§ Given exercise
Copy every line of the data below without any change, leaving the pictures out.

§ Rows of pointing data
----------------------------------------

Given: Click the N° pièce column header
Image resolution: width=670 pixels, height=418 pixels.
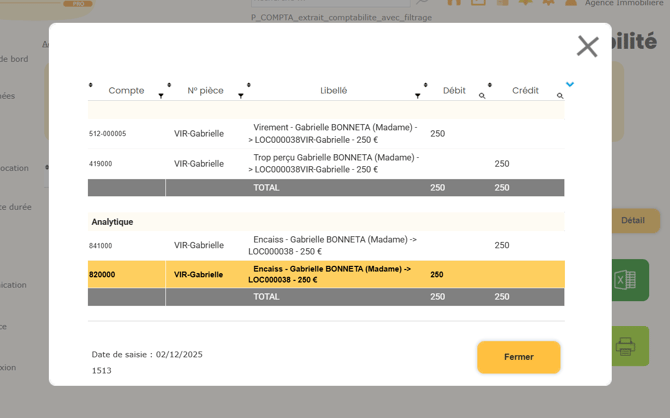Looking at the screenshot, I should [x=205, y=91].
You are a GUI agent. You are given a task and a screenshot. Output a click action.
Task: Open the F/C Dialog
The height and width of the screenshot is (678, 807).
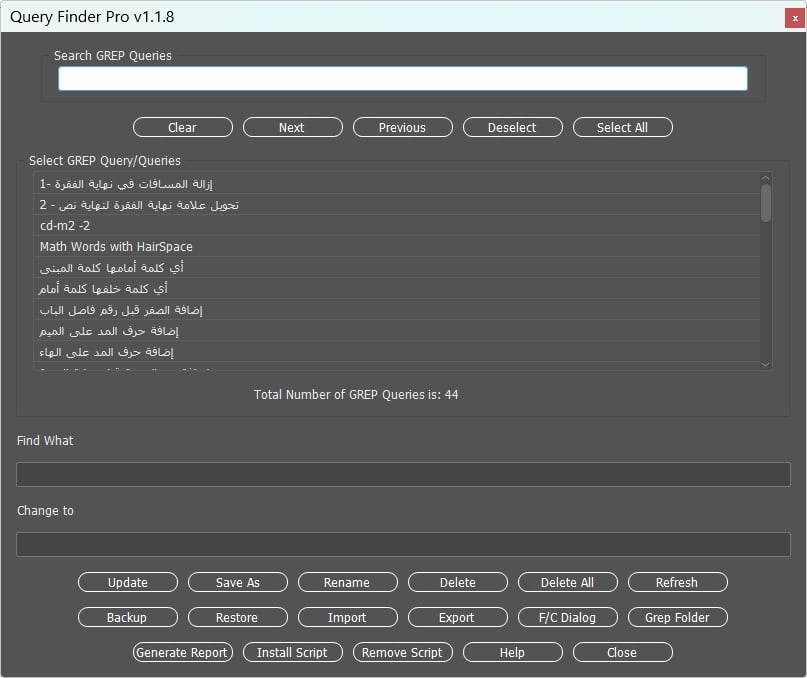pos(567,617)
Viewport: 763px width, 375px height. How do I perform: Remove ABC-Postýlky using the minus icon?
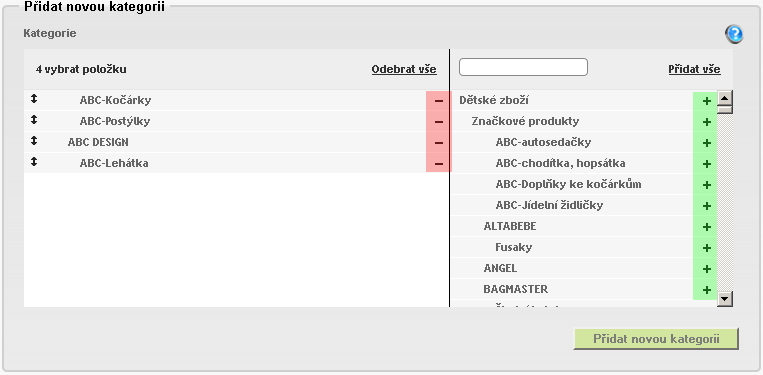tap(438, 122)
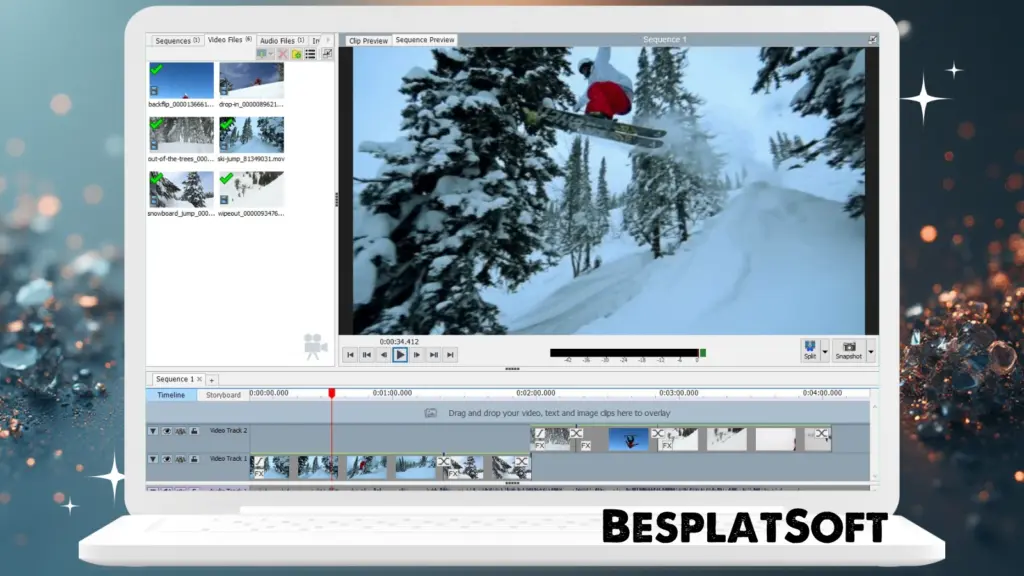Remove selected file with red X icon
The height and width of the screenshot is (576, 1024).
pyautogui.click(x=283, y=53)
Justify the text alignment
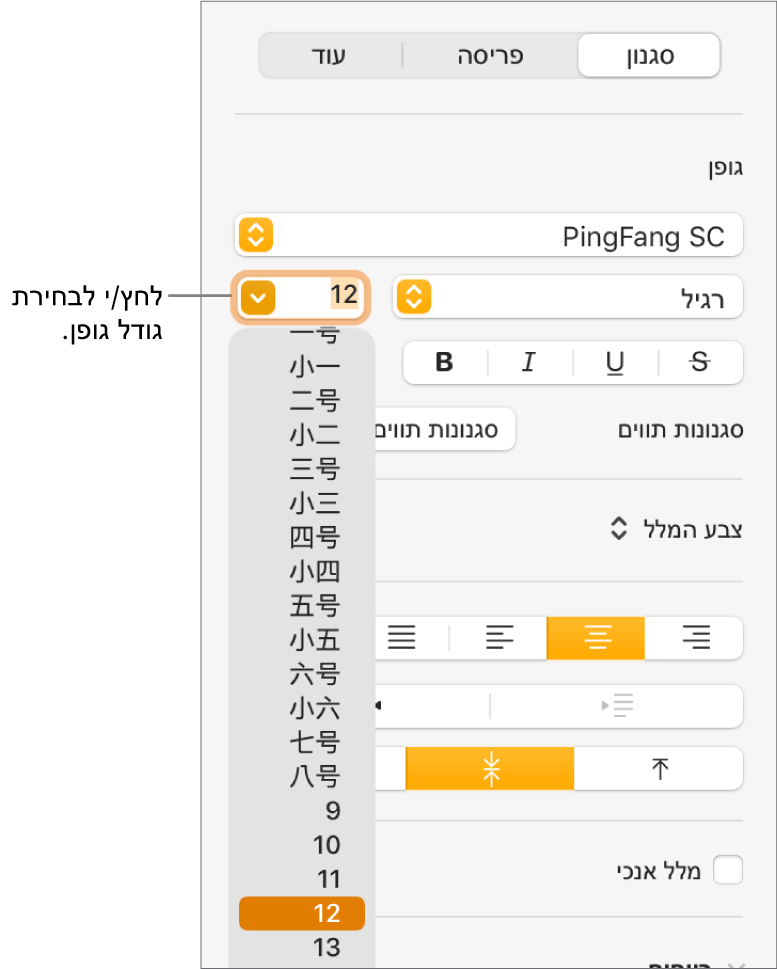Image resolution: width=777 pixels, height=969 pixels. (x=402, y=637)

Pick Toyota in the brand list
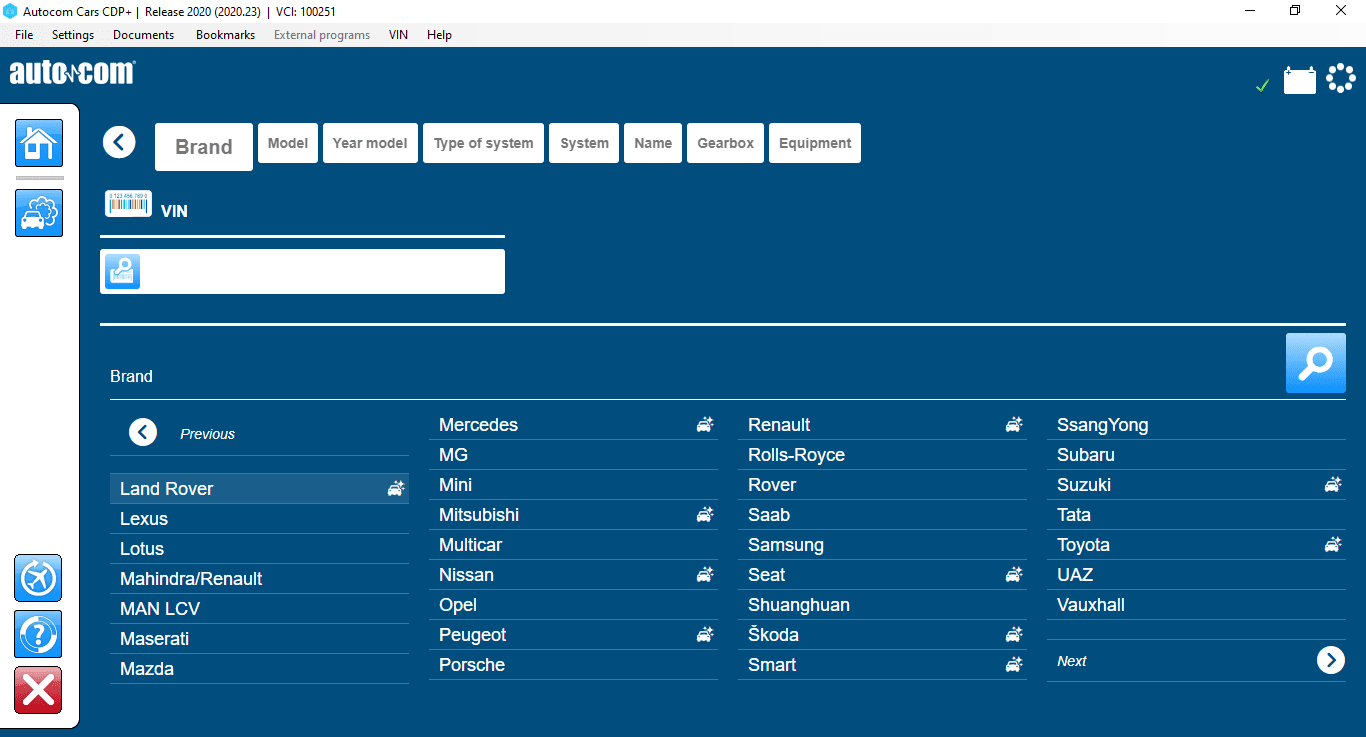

----------------------------------------

§ The solution
Given: Click the N° pièce column header
Image resolution: width=670 pixels, height=418 pixels.
Looking at the screenshot, I should [x=205, y=91].
You are a GUI agent. You are given a task and a screenshot. Output a click action.
Task: Open the F/C Dialog
The height and width of the screenshot is (678, 807).
pos(567,617)
Viewport: 763px width, 375px height. How do I perform: Remove ABC-Postýlky using the minus icon?
tap(438, 122)
Remove selected file with red X icon
The height and width of the screenshot is (576, 1024).
pyautogui.click(x=283, y=53)
Justify the text alignment
Image resolution: width=777 pixels, height=969 pixels. (x=402, y=637)

Pick Toyota in the brand list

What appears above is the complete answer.